NVIDIA/TensorRT-LLM

[Usage]: Greedy Search Yield Different Results

kzhou92 opened this issue · 3 comments

System Info

Machine: aws p5en
Image: nvcr.io/nvidia/tensorrt-llm/release:1.1.0rc3

How would you like to use TensorRT-LLM

I'm running greedy search for GPT-OSS 20B but get different inference results for the same prompt (120B has the same issue). Here is my code:

from tensorrt_llm import LLM, SamplingParams
from tensorrt_llm.llmapi import CudaGraphConfig, MoeConfig

enable_attention_dp = False
max_batch_size = 4
cuda_graph_config = CudaGraphConfig(
    max_batch_size=max_batch_size,
    enable_padding=True,
)
# moe_config=MoeConfig(backend="CUTLASS")
moe_config=MoeConfig(backend="TRTLLM")


llm = LLM(
    model="path-to-model/gpt/gpt-oss-20b-bf16",
    enable_attention_dp=enable_attention_dp,
    max_batch_size=max_batch_size,
    cuda_graph_config=cuda_graph_config,
    moe_config=moe_config,
    max_seq_len=32768,
    max_num_tokens=32768,
    tensor_parallel_size=2,
    moe_expert_parallel_size=2,
    enable_mixed_sampler=True,
)

prompts = ["This is a 500-word story:",]
sampling_params = SamplingParams(
  temperature=0.0, 
  top_k=1, 
  max_tokens=256,
)

for output in llm.generate(prompts,  sampling_params):
    print(output.outputs[0].text)

When I set temperature=10000.0, top_k=1000, the output is garble, which indicates temperature and top_k work.
However, when I set temperature=0.0, top_k=1, the output is not unique per inference for the same input prompt.

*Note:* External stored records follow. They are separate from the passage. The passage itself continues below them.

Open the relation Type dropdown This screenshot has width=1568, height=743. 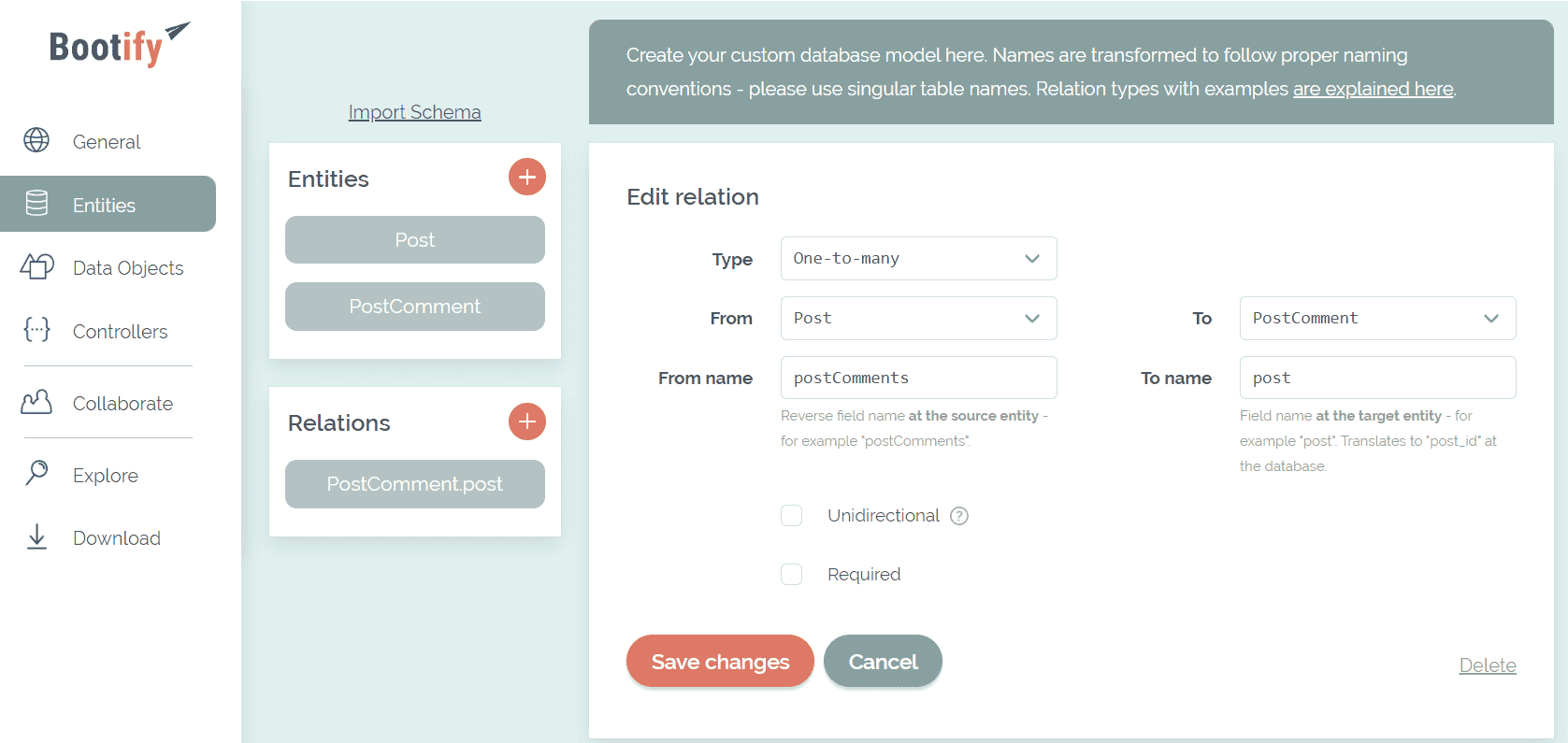918,259
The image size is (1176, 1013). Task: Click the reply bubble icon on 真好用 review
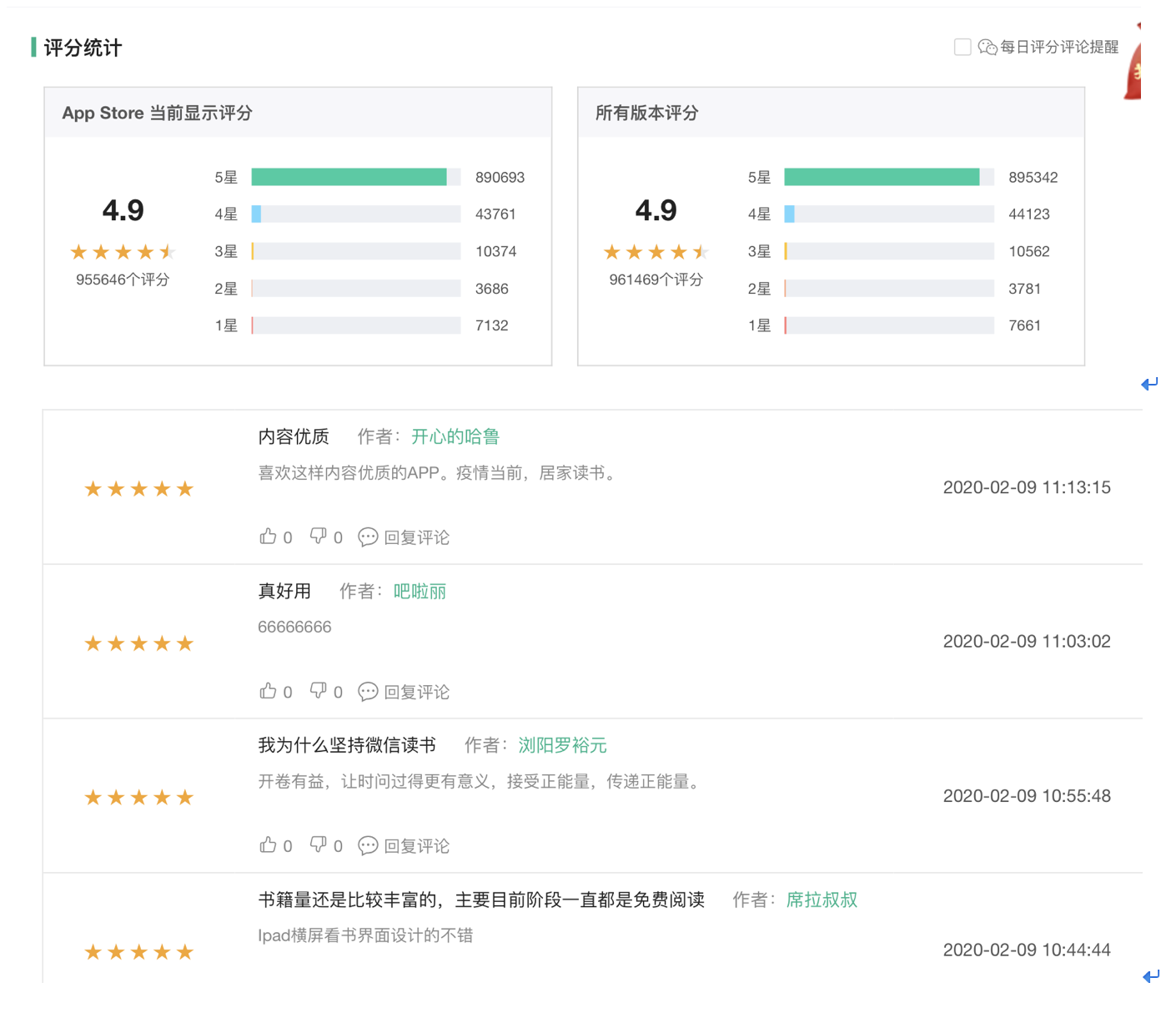coord(368,691)
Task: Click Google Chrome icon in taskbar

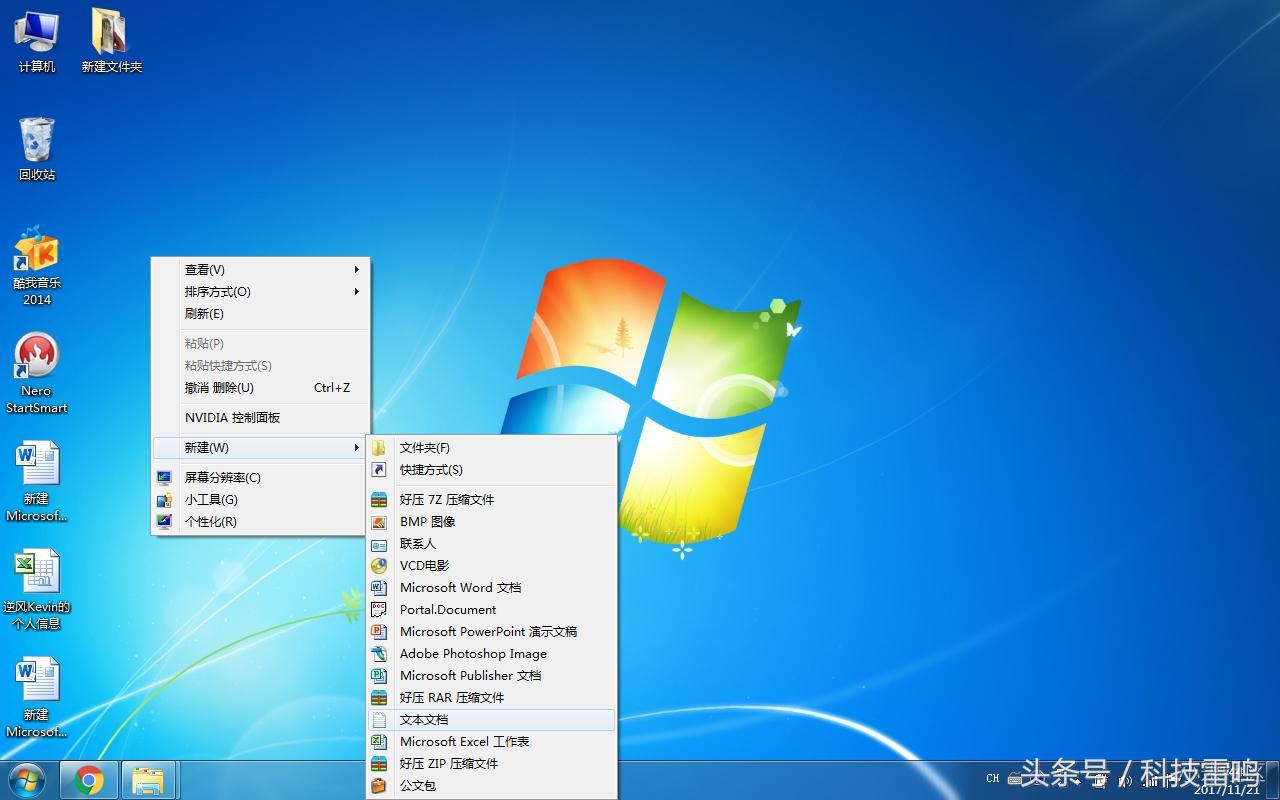Action: 89,780
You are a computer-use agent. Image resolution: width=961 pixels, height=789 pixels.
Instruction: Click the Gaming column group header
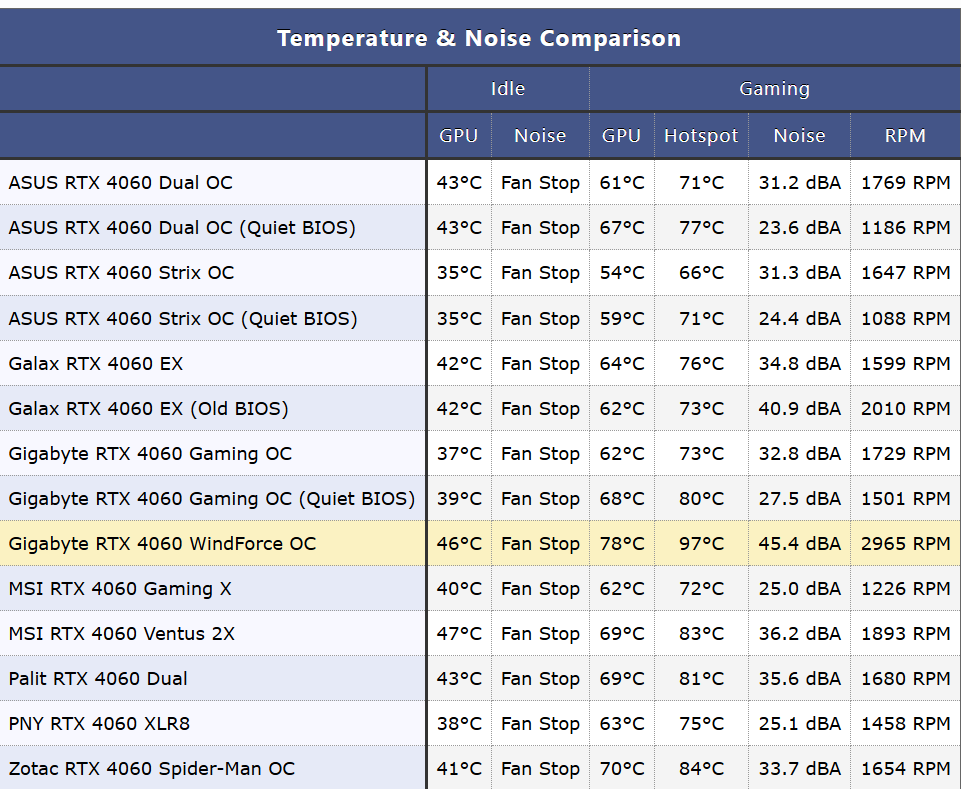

I can see a couple of closed issues asking for the similar question, but there is no explanation on why. Could anyone explain it?

Before submitting a new issue...

  • Make sure you already searched for relevant issues, and checked the documentation and examples for answers to frequently asked questions.

TensorRT LLM by default uses non-deterministic kernels for better performance. Could you try set environment variable FORCE_DETERMINISTIC=1? Please be aware that deterministic may resulted in worse performance, and may not be implemented yet for some operations.

Thanks for the answer. Now I understand where the "randomness" comes from.
However, FORCE_DETERMINISTIC=1 doesn't work. Really appreciate it if you have other solutions.

@hlu1 Could you answer if there's support for deterministic output for GPT-OSS models?